*Your assignment*: Restate word for word the line with "At what coordinates" and the rest of the listing after it, ending at the final line, and include nothing else.

:::

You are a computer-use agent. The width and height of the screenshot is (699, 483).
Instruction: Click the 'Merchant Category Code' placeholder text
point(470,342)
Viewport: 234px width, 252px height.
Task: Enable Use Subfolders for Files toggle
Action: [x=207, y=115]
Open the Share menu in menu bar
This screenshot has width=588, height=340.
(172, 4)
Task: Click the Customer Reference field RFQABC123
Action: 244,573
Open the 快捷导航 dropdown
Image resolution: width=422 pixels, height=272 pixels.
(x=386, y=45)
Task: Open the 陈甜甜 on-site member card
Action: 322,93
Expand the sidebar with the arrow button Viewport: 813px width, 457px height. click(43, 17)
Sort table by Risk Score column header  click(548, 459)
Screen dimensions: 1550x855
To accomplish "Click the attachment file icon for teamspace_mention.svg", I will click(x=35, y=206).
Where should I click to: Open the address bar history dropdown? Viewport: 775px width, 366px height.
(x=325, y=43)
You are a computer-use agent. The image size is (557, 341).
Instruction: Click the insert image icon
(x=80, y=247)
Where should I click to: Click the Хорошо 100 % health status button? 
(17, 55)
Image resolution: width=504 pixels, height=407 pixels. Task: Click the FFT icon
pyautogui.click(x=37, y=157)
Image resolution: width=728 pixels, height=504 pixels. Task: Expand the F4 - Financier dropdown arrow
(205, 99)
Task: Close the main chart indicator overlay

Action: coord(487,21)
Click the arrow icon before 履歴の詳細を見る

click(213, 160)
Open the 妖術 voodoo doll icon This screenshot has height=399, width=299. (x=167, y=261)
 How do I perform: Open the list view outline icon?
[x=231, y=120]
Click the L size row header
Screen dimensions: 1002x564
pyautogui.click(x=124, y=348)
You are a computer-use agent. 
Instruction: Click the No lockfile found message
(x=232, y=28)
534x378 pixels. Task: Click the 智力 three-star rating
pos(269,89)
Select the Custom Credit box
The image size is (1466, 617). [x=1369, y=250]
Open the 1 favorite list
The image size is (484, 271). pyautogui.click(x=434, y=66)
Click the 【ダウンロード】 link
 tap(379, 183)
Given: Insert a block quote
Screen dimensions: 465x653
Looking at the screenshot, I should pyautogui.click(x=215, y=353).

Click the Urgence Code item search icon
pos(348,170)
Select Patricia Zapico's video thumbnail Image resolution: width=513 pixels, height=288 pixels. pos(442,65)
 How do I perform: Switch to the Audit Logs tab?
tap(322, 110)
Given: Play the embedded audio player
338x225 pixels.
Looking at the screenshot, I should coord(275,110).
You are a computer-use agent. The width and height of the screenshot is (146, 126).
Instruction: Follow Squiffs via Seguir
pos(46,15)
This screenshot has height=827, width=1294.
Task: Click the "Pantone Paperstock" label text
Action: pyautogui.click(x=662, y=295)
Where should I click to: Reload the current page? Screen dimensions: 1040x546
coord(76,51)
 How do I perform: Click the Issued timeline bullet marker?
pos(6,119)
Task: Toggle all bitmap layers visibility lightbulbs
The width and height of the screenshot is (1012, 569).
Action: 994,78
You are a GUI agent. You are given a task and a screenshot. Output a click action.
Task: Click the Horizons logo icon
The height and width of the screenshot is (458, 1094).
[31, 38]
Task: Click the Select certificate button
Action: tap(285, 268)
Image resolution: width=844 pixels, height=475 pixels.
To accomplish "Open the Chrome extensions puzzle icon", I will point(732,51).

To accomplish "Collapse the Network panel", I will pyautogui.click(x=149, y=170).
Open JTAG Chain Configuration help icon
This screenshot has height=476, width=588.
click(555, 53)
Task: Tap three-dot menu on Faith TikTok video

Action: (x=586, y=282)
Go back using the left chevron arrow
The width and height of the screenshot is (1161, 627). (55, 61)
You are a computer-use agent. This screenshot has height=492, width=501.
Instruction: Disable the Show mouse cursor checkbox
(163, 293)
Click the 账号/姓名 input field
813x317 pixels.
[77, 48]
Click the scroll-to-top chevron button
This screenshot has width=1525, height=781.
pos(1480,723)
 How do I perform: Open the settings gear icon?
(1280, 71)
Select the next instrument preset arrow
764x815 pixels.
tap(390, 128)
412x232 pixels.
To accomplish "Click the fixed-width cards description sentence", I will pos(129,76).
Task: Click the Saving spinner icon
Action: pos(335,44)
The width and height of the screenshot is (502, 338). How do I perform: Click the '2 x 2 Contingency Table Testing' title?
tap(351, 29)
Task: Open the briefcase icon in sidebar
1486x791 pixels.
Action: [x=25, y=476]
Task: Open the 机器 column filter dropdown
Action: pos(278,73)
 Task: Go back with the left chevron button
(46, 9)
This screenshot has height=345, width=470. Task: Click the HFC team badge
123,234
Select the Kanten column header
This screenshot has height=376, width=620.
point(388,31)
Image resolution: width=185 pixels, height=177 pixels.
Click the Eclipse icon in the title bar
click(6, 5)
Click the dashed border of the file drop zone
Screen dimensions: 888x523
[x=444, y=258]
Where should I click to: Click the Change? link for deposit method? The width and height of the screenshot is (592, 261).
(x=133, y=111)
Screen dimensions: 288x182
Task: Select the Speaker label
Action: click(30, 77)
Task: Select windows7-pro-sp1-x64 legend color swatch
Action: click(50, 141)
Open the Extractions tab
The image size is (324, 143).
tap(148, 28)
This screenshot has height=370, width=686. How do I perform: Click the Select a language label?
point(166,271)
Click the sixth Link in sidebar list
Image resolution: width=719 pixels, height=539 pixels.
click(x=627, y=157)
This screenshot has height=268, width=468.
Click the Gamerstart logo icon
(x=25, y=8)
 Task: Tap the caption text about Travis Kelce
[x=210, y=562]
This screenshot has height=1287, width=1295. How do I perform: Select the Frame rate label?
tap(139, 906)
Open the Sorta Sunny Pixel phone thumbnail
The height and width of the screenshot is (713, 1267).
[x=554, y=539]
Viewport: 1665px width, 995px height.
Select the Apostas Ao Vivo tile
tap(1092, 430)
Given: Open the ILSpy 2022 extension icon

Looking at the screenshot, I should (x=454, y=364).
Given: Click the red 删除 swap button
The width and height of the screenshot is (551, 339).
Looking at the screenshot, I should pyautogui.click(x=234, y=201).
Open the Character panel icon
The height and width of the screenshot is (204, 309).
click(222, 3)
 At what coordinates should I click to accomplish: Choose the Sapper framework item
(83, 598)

:::

*Result of the task*:
 At what coordinates should I click to accomplish: Choose the Sapper framework item
(83, 598)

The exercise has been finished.